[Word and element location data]
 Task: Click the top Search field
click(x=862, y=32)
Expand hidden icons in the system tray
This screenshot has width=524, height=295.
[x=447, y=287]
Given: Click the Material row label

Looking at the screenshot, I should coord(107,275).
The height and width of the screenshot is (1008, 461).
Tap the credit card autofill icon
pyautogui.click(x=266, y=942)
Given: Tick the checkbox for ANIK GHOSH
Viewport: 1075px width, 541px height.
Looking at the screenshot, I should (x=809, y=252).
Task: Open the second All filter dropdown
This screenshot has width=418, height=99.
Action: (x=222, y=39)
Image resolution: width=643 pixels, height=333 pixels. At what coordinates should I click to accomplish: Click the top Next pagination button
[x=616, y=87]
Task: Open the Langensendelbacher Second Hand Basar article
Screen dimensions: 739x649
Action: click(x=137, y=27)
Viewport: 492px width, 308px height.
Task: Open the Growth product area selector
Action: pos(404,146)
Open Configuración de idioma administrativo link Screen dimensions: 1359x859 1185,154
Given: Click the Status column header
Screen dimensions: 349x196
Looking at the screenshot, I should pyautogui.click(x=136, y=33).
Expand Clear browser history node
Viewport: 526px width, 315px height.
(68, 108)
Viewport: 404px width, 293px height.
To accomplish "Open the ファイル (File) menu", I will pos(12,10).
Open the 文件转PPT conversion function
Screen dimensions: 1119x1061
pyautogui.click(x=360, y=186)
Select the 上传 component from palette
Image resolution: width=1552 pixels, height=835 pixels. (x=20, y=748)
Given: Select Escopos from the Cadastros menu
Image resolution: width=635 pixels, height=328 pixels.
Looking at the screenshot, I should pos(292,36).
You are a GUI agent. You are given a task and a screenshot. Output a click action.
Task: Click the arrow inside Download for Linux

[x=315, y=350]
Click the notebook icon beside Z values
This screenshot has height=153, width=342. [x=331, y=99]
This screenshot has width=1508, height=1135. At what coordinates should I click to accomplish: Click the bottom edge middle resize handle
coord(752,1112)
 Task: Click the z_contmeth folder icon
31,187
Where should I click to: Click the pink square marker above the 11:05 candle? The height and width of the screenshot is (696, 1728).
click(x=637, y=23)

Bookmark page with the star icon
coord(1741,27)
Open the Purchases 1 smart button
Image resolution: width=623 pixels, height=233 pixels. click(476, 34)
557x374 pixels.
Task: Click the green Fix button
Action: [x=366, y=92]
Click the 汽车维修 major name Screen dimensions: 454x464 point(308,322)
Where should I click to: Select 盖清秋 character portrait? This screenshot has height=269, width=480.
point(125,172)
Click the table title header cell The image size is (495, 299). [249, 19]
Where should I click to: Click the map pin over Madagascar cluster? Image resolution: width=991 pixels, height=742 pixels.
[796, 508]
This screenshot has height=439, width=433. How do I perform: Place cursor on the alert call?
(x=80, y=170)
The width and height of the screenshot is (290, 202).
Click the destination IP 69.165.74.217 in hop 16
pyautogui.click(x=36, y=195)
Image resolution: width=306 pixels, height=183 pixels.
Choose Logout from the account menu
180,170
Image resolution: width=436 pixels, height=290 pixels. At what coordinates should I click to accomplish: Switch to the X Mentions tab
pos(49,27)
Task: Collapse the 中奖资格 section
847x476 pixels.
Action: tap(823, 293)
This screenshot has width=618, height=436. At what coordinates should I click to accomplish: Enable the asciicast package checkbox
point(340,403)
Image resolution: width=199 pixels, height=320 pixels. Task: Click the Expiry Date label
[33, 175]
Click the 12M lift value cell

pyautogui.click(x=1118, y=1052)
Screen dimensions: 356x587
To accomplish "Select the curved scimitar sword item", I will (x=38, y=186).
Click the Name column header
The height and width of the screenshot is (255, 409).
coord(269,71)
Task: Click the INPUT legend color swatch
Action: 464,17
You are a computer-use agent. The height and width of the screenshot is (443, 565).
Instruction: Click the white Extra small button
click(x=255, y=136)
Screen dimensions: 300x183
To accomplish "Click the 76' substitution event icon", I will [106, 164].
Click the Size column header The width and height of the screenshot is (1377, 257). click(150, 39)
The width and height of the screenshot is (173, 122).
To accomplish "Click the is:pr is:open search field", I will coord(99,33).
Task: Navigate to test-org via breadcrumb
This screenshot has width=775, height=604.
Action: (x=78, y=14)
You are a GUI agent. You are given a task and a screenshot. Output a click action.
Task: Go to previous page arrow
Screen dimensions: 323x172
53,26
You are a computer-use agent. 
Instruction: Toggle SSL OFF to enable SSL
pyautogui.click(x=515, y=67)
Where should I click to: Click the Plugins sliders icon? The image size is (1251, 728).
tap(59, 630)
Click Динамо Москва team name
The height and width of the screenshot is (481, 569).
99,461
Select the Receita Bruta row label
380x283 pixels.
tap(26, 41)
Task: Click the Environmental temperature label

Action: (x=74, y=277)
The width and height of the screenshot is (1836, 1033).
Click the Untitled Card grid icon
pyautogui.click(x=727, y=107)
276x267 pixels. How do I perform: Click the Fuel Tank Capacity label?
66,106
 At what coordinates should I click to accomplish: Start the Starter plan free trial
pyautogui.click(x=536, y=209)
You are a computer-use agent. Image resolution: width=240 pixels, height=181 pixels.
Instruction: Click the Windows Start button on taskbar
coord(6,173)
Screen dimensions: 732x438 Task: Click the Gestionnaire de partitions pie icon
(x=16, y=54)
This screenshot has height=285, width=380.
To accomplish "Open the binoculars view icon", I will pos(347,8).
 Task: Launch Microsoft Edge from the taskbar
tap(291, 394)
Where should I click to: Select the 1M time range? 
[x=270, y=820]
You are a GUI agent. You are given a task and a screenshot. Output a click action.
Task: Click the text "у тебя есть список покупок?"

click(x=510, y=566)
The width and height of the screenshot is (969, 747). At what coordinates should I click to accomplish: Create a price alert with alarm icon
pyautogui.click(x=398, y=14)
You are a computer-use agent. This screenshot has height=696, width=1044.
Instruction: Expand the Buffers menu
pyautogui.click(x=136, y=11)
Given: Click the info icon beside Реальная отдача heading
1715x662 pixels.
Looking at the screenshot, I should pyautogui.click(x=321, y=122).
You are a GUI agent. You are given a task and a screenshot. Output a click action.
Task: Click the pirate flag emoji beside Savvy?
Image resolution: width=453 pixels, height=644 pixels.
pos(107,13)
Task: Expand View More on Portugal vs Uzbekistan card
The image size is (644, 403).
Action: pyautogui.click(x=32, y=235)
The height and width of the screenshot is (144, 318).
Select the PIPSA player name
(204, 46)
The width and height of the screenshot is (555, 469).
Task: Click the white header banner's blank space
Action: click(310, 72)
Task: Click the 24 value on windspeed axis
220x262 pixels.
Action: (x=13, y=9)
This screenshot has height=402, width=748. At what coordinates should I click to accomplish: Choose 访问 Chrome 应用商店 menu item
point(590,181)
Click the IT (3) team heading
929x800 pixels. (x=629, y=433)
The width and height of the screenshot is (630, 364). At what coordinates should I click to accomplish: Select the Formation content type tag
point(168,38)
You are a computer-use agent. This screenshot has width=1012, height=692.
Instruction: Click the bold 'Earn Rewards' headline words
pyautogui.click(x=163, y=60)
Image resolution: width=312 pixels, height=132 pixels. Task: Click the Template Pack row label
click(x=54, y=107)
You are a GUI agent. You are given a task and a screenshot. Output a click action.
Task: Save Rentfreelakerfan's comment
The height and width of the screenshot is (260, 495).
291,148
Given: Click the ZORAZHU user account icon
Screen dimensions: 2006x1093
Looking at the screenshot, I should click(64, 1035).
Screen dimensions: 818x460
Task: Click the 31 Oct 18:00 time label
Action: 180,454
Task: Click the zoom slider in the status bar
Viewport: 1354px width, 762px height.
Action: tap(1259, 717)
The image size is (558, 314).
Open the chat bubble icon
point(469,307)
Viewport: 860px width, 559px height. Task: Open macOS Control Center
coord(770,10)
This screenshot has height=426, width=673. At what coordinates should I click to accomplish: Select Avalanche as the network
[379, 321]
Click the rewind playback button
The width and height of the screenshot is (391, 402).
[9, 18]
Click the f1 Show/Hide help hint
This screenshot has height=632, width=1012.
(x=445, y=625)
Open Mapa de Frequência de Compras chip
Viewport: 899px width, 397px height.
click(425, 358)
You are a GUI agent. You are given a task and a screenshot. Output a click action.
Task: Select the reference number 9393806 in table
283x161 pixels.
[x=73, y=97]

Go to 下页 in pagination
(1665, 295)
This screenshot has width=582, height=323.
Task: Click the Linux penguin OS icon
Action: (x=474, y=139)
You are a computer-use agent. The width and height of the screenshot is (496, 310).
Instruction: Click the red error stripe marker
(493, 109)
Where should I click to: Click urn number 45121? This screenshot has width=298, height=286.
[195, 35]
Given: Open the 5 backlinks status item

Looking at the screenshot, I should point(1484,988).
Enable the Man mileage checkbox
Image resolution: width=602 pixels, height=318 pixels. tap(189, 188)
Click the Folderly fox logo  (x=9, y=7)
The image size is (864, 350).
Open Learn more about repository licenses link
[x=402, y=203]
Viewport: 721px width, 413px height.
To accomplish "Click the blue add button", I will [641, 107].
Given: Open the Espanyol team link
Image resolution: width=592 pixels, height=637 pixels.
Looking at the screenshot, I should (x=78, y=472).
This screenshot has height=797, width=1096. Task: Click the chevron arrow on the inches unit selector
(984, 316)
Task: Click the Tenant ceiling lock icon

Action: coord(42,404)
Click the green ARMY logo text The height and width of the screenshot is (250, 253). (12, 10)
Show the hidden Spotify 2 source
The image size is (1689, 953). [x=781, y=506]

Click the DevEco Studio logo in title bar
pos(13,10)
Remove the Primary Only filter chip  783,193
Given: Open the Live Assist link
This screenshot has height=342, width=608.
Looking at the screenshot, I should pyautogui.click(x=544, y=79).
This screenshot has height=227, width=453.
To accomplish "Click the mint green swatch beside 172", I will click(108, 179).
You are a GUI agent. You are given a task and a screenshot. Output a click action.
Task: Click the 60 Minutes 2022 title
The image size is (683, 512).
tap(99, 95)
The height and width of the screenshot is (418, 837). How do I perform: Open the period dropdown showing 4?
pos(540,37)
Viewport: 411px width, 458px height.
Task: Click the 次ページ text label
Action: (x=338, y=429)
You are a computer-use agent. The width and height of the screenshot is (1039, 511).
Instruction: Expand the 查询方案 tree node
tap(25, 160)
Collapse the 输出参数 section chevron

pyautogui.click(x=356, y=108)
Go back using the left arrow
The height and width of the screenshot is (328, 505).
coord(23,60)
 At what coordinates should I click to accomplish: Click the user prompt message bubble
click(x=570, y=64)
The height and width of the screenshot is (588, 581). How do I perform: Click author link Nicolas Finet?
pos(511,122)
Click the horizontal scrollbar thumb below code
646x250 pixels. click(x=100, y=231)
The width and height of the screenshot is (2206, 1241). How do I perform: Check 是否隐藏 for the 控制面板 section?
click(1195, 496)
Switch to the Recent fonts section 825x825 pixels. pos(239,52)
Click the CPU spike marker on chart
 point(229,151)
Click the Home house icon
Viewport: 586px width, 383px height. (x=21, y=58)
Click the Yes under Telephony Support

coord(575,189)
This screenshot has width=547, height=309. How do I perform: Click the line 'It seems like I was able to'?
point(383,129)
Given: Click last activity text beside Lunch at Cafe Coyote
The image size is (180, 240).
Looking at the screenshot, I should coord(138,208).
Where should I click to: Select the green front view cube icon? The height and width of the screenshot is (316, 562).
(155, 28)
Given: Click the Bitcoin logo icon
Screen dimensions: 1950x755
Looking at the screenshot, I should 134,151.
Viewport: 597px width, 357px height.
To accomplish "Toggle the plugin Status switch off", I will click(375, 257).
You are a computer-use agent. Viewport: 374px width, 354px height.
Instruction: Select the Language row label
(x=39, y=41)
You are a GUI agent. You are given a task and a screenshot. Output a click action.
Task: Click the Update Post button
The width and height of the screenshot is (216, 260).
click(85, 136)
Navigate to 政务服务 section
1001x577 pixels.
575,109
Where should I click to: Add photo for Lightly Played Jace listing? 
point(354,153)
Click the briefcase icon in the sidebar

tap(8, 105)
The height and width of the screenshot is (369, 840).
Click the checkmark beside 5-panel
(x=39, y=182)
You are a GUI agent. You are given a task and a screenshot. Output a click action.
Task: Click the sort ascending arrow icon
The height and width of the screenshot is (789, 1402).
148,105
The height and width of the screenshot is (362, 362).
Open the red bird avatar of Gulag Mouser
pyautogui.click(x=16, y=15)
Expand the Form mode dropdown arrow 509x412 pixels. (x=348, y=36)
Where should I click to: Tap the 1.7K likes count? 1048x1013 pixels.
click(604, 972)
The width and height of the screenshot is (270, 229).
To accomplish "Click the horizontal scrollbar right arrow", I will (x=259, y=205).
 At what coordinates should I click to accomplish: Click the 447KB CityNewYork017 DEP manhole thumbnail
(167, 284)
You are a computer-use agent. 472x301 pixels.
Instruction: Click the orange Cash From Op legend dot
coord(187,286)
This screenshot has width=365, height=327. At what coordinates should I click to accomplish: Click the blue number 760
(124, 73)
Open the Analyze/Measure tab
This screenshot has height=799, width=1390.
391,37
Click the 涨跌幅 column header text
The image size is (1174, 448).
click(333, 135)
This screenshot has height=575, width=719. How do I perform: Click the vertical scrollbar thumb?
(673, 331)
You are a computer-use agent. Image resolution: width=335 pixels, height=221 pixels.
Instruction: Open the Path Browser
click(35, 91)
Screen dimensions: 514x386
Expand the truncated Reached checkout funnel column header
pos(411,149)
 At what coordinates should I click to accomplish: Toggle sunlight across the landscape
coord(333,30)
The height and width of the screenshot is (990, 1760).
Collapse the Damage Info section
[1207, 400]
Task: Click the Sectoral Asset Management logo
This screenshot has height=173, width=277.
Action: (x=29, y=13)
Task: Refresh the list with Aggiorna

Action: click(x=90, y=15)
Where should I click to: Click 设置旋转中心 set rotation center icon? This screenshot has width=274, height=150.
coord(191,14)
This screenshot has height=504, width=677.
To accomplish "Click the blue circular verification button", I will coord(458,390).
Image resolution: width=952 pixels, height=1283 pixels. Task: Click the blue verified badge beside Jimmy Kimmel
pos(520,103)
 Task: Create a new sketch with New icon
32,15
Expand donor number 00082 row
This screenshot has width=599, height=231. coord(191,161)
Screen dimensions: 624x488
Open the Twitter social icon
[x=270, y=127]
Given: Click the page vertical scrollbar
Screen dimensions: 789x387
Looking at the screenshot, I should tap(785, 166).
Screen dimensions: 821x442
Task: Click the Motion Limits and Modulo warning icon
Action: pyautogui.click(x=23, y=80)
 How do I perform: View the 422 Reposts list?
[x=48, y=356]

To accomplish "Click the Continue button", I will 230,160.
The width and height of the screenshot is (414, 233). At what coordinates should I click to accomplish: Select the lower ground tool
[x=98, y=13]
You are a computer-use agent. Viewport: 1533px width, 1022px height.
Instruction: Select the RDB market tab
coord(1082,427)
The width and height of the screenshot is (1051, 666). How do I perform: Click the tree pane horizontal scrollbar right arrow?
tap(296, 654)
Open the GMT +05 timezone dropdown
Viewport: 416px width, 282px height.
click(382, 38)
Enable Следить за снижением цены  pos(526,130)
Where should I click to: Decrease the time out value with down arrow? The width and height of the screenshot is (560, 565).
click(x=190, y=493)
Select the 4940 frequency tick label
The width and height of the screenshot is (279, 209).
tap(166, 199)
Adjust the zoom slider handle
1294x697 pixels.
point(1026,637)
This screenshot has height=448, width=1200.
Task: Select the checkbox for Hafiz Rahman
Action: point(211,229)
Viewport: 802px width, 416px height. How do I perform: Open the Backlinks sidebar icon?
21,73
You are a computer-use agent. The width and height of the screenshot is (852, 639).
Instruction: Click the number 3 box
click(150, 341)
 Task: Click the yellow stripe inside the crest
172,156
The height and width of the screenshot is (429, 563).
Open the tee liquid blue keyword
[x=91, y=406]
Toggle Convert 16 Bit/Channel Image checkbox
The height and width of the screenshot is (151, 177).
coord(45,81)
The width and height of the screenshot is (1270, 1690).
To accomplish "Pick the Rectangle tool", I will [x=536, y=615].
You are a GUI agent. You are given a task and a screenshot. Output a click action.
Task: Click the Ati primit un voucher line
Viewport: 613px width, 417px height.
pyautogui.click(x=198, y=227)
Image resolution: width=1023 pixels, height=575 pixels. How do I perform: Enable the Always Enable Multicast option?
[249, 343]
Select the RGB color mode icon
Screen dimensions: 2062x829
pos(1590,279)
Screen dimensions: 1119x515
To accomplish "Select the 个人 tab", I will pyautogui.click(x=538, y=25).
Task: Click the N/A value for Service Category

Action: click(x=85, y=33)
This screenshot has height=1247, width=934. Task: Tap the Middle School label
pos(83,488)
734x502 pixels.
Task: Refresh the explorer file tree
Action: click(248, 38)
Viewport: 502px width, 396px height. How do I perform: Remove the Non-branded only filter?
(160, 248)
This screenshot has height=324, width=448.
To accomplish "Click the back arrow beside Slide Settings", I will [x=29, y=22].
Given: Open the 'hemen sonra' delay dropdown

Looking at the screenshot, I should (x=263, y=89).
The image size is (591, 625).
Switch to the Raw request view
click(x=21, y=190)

AIM OF THE EXERCISE
In the stretch from the start of the items through the line containing "Action: (x=222, y=39)", swap "checkbox" for "check box" and write those lines out again with nothing else changed.

FULL SOLUTION
 Task: Click the top Search field
click(x=862, y=32)
Expand hidden icons in the system tray
This screenshot has width=524, height=295.
[x=447, y=287]
Given: Click the Material row label

Looking at the screenshot, I should coord(107,275).
The height and width of the screenshot is (1008, 461).
Tap the credit card autofill icon
pyautogui.click(x=266, y=942)
Given: Tick the check box for ANIK GHOSH
Viewport: 1075px width, 541px height.
Looking at the screenshot, I should (x=809, y=252).
Task: Open the second All filter dropdown
This screenshot has width=418, height=99.
Action: (x=222, y=39)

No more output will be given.